Like the old mill operations of the past, these systems do not require a dam or storage facility to be constructed but simply divert water from a stream or river then channel it into a valley and 'drop' it into a turbine via some type of funneling system or pipelines. Consequently, this type of hydro generation avoids the damaging environmental effects that larger hydroelectric dams create.
At present, the Spotted Bear Ranger Station is the only known Forest Service facility to harness this type of renewable energy.
Write a Response
Respectable pioneering competence is showcased it articles like this. It makes me feel there are still many innovate solutions out there, and it is wonderful to see them actually carried out!
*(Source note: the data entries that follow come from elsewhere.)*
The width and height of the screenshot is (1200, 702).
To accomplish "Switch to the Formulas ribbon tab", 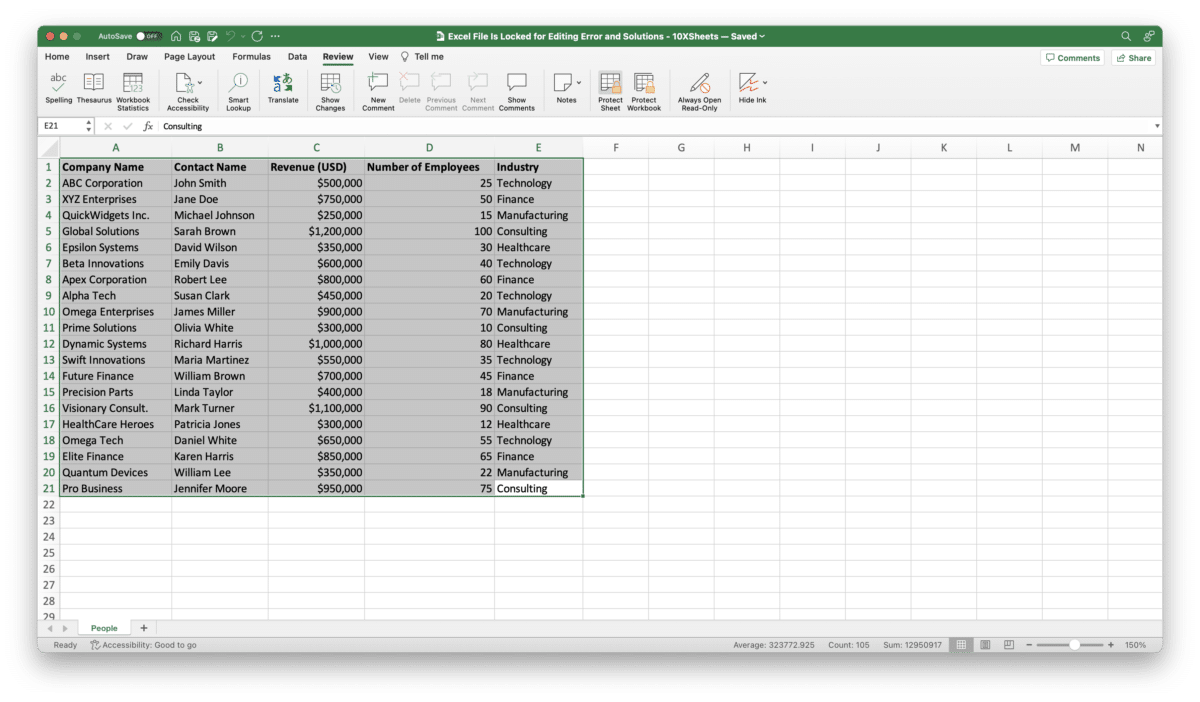I will [251, 57].
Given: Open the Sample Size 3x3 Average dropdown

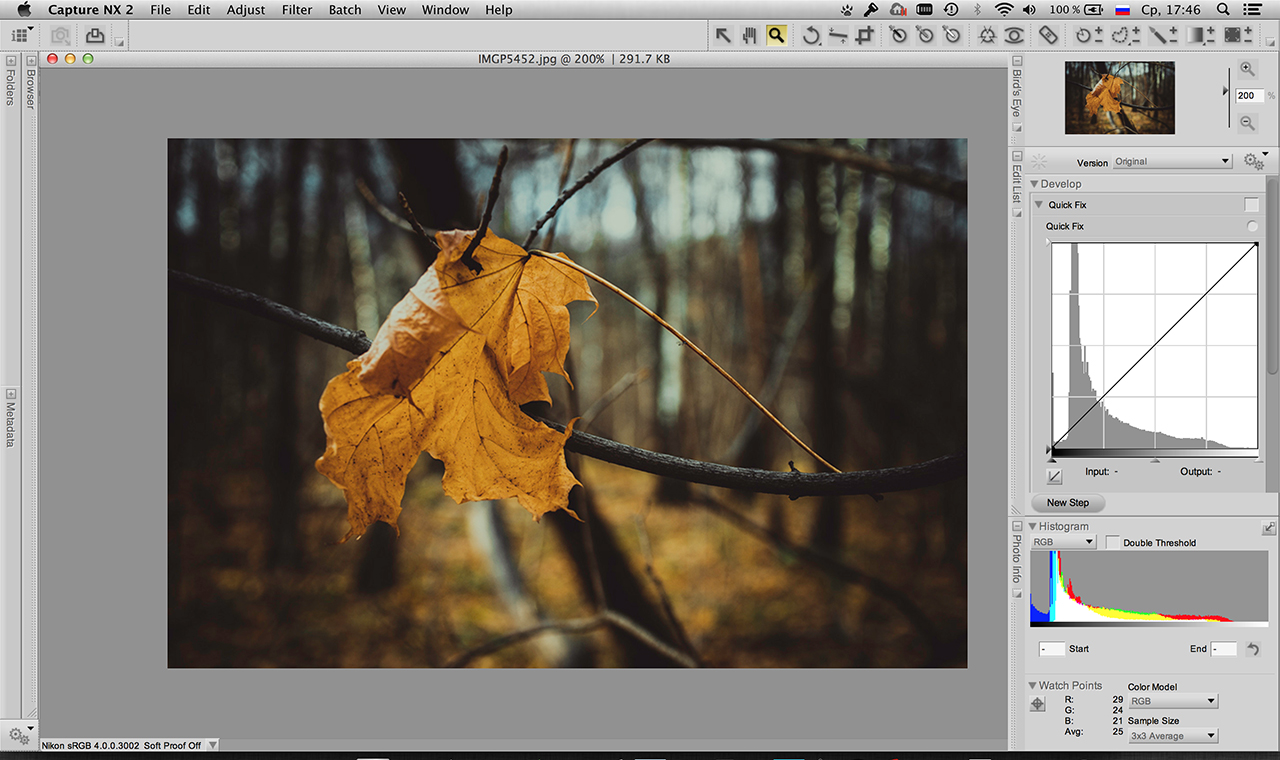Looking at the screenshot, I should point(1172,736).
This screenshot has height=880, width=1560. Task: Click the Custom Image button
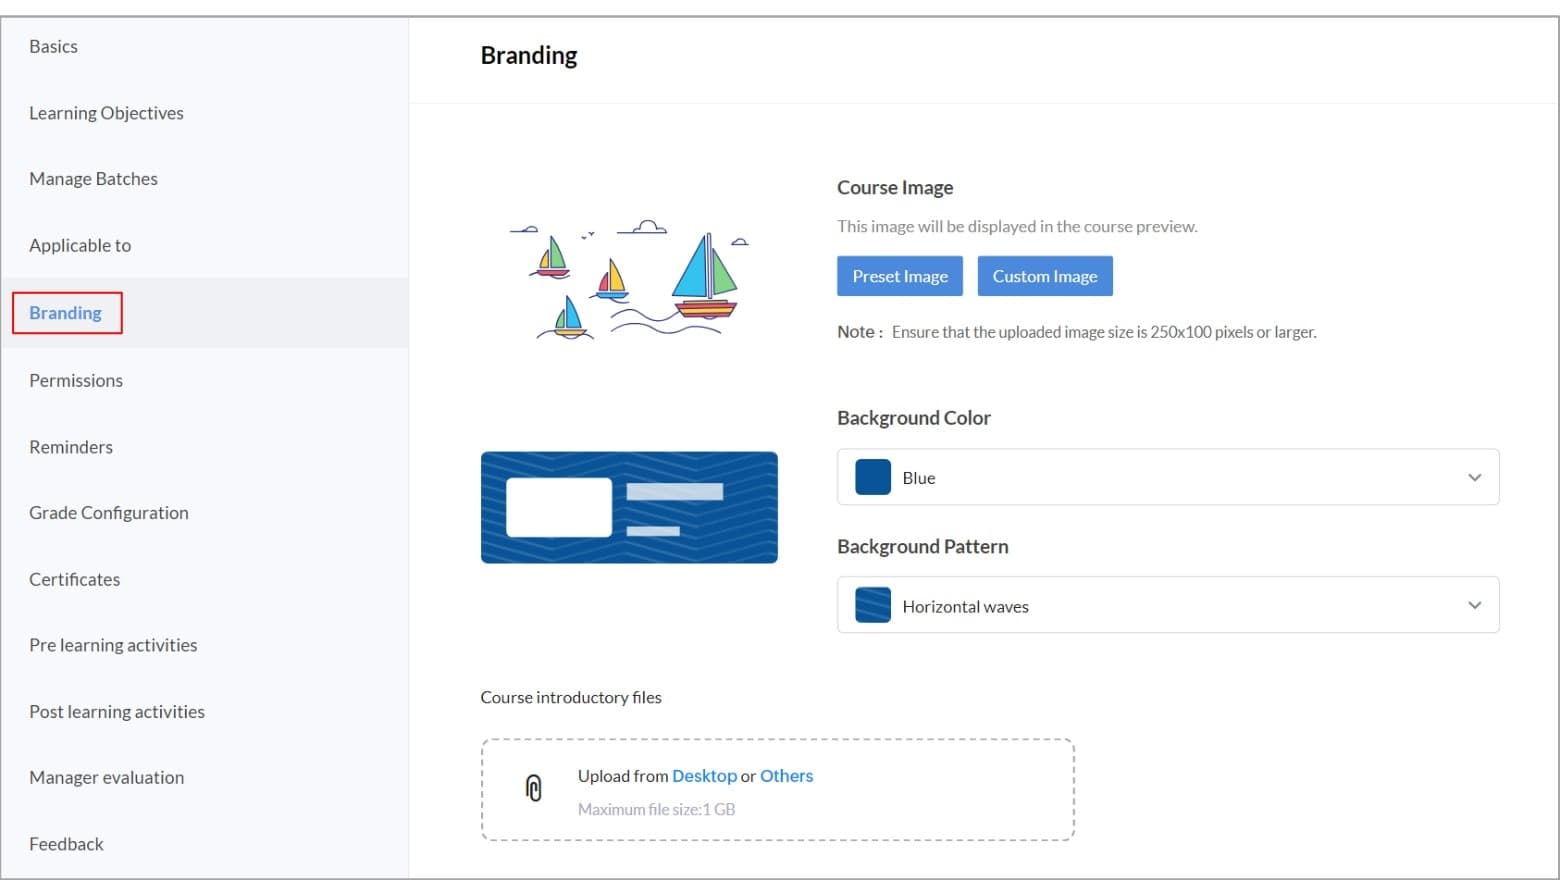pyautogui.click(x=1045, y=276)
Thanks for your critical thinking skills people of Spotted Bear Ranger Station.
Whoa! You have hydropower that diverts water from the stream channel, passes fish through turbines (crossflow?) and that prevents upstream passage of fish. Clearly the environmental impacts of traditional hydropower (diverting water, passing fish through turbines, and preventing upstream passage) are not present. Congratulations Orwell.
This is so cool. You get the needed electricity with little impact on nature and can help keep the cost of maintaining the campsite down.
These things are awesome. They leave the primary stream alone providing water during higher flow events to generate power. The larger dams could do something similar in reverse perhaps. Provide a diversion at the pool head that bypasses the dam. Could be possible to get juveniles past the turbines and let adults upstream.
Small and micro hydropower can indeed address many issues pertaining to sustainable development. These include regulating the flow of water during low and high runoff periods; stabilizing the creek or small river beds, preventing erosion; keeping water in the surrounding area long, giving it time to seep into deeper soil layers and aquifers; enhancing bio-diversity by providing water to areas that typically see water only for a short period; and, of course providing renewable energy. There are also concerns with fish being hindered in movement and passing through turbines, as John Bolander points out. However, these concerns can easily be mitigated with proper design and protection measures.
The energy potential of small and micro hydropower in the US is huge and it is nice to see a growing interest. In Europe small and micro hydropower has seen an incredible renaissance in the reactivation of closed mills that 100 years ago provided energy and work for thousands of people. Tens of thousands of mills were shut down during the 50s and 60s. With the need to develop the potential of renewable energy, this trend came to a stop in the 80's and today many of the old mills are being reactivated incorporating the latest understanding in environmental design and technology. I have 30 years of experience in this field, being in charge of a small hydropower plant capable of producing 600,000 kWh a year, and would be happy to answer questions or assist.